Projects that demand thinking beyond and across diverse domains are what excite us the most—ideas that push the boundary of both what is possible and what is even considered. This was an opportunity to do something really daring.
We knew that whatever we created had to fully showcase Ara’s technical and conceptual capabilities—it had to be something that could only be done with a modular phone. And beyond that, it had to be something no one else on the planet would attempt. And it had to really work.
Of all the wild, outlandish ideas we proposed, we decided to create a home for an extremophile pet on their phone. So we designed an observable, microscopic aquarium module, a tiny ecosystem of living microorganisms, algae, and tardigrades (more commonly known as "water bears") that users could view through their phone screen.

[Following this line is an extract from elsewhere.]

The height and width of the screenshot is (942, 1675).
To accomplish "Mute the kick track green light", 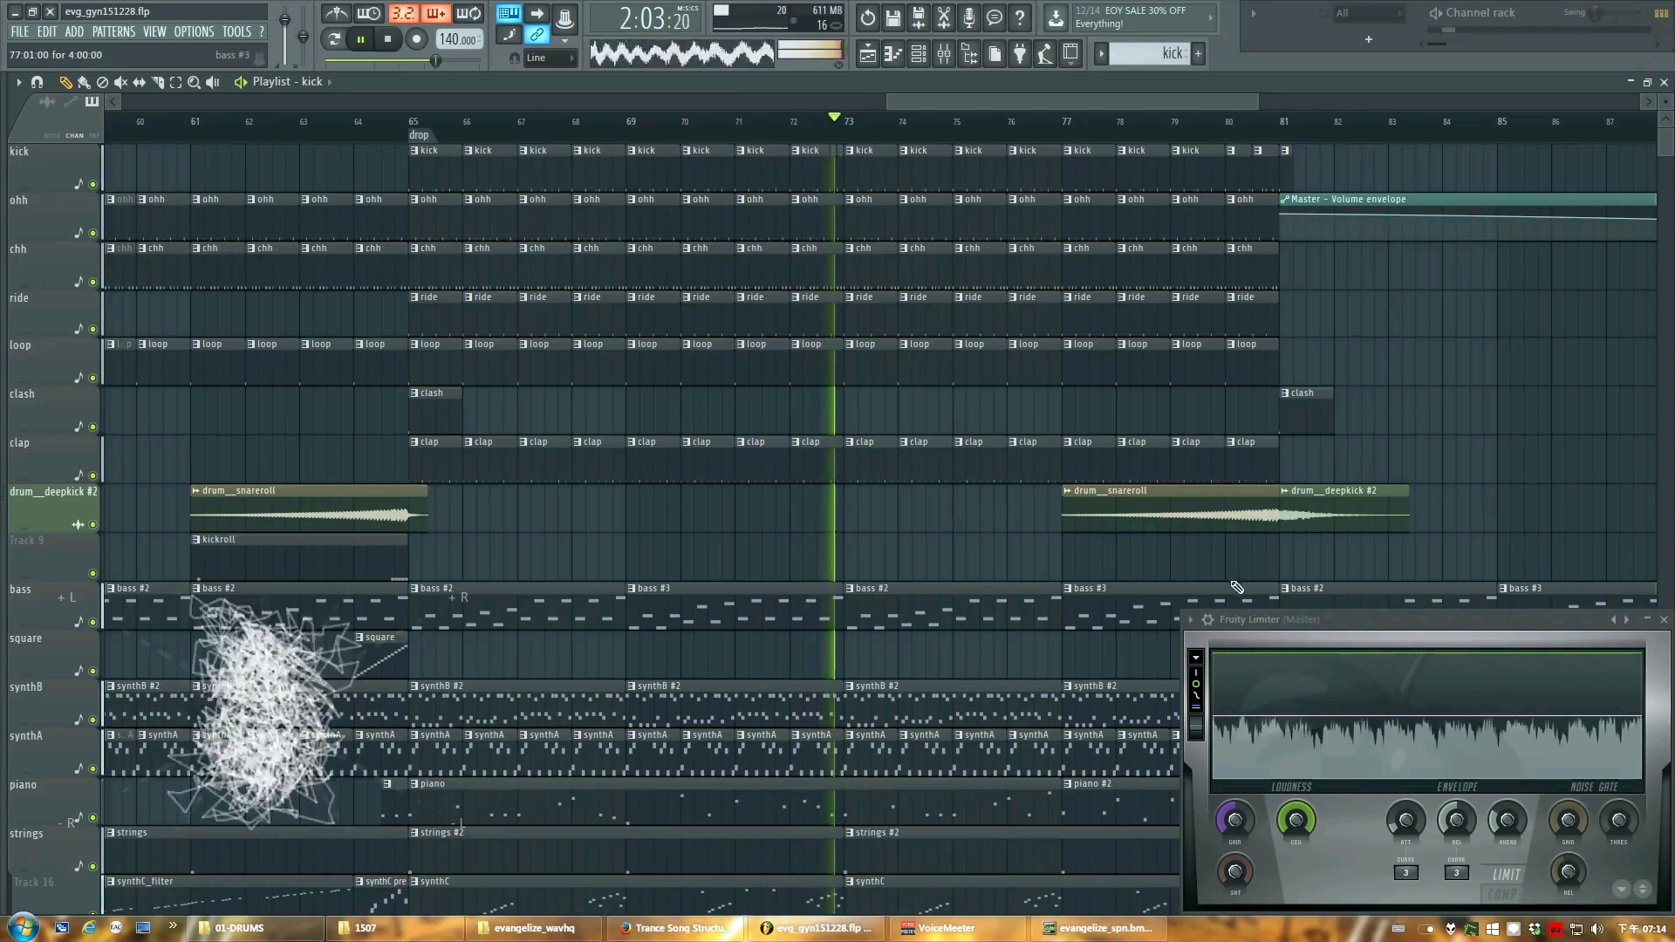I will 92,184.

Our module was a provocation that asked users to bring a mindfulness to their relationship with their phones. We carry them around with us every hour of the day, they lay next to us in bed, and they are the first thing we caress when we wake up. When a phone is misplaced or its screen is injured, we feel a genuine emotional loss, as if it was a living entity. We have a cyber-organic relationship with our personal devices; something that borders symbiotic. We wanted to highlight that relationship with our module.
This concept presented a number of technical challenges—there was no modern microscopy technique that could get the necessary resolution in the form factor of a phone, and there was substantial challenge in developing a sustainable ecosystem that could exist in your pocket. We had to develop an entirely new microscopy approach to be able to view tardigrades on your phone, and designed the mobile experience for Ara users to view this tiny universe.